We are proud to announce the launch of The EveryLibrary Institute, a 501c3 companion organization to EveryLibrary, the first nationwide political action committee for libraries.
As a non-profit organization, The EveryLibrary Institute is dedicated to ensuring continued public and political support for library funding. The core work of the EveryLibrary Institute will be to advance a research and programmatic agenda that strengthens the policy framework in partnership for libraries and librarians in the future. The Institute’s 501c3 charter is aligned with EveryLibrary’s c4 mission of building voter support for libraries, but it functions solely within traditional c3 grant eligibility and spending limitations.
Since 2012, EveryLibrary has been the first and only national 501c4 political action committee for libraries. Our status as a 501c4 has allowed us to work within the law and current IRS regulations on political activities and political action for libraries, without the caps and restrictions of a charitable, association, foundation or nonprofit organization. This 501c4 status allows EveryLibrary to “raise and expend” donor money to build voter support for libraries, to work directly with local library communities when they are on the ballot, and to move from everyday advocacy to engaged activism for libraries and librarians across the ecosystem. EveryLibrary has changed the way that individual and corporate library stakeholders put donations to work on political outcomes for library funding. To date, we have helped libraries win over $265 million dollars in new or renewed tax funding support with this approach. The legal “Form” of EveryLibrary as a 501c4 has allowed us to “Function” in a unique and high-impact way.

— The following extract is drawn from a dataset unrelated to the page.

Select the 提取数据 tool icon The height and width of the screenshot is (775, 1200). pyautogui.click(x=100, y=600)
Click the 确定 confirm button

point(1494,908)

The same goes for setting up the new EveryLibrary Institute as a 501c3 organization. Launching the EveryLibrary Institute as a 501c3 will allow us to put grant funding and other restricted sources of donor support to work on research and public engagement about libraries, librarians, and taxes. As a library ecosystem, we only have a limited understanding of what Americans think of libraries, librarians, and taxes. As we have seen with the recent release of the 2018 From Awareness to Funding study, the gaps in our industry’s knowledge and understanding of what motivates Americans about library funding is alarmingly limited. The core work of the EveryLibrary Institute will be to advance an open-access research agenda that is focused on voter and public perception of taxes for libraries, and not on what users experience as users of libraries:
- Bespoke ‘Library Return on Investment’ Studies
- Public Opinion Polling and Analysis
- Voter, Donor, and Support Modeling
- Library Social Media Effectiveness Analysis
- Message Testing, Analysis, and Modeling
- Textual Analysis of Library and Librarian Media Coverage
- Data-mining Local Library Election Results
- Track Long Term Changes in Voter or Supporter Data
- Comparative Analysis of Issues and Voter Beliefs
- Comparative Funding Models
- R&D about New Revenue Sources for Libraries
The people who are involved with EveryLibrary – from our Board and Advisory Committee to our donors and volunteers – have a deep understanding that “any library funding problem anywhere should matter to every library stakeholder everywhere”. It’s the reason we called it “EveryLibrary” to begin with. That awareness permeates our ‘organizational DNA’ and will be carried into the mission, vision, and purpose of the 501c3 EveryLibrary Institute. Our leadership team is comfortable with political action. Our donors appreciate how we help turn voters into library funders. And librarians everywhere know that our approach to promoting libraries is rooted in the expression of the values system of librarianship. EveryLibrary’s c4 work will continue unchanged alongside this new companion organization.
With our new 501c3 EveryLibrary Institute, we are now ready to partner with foundations, philanthropic organizations, associations, non-profits, and academic institutions to enhance public perception of libraries and librarianship through research-driven direct engagement with American society. Our interest is in developing new understanding of voter and public perceptions to share with the entire library funding ecosystem. We hope to see benefits for library funding accrue at the ballot box, with local and state government, in Washington, D.C., from our partnership-driven work.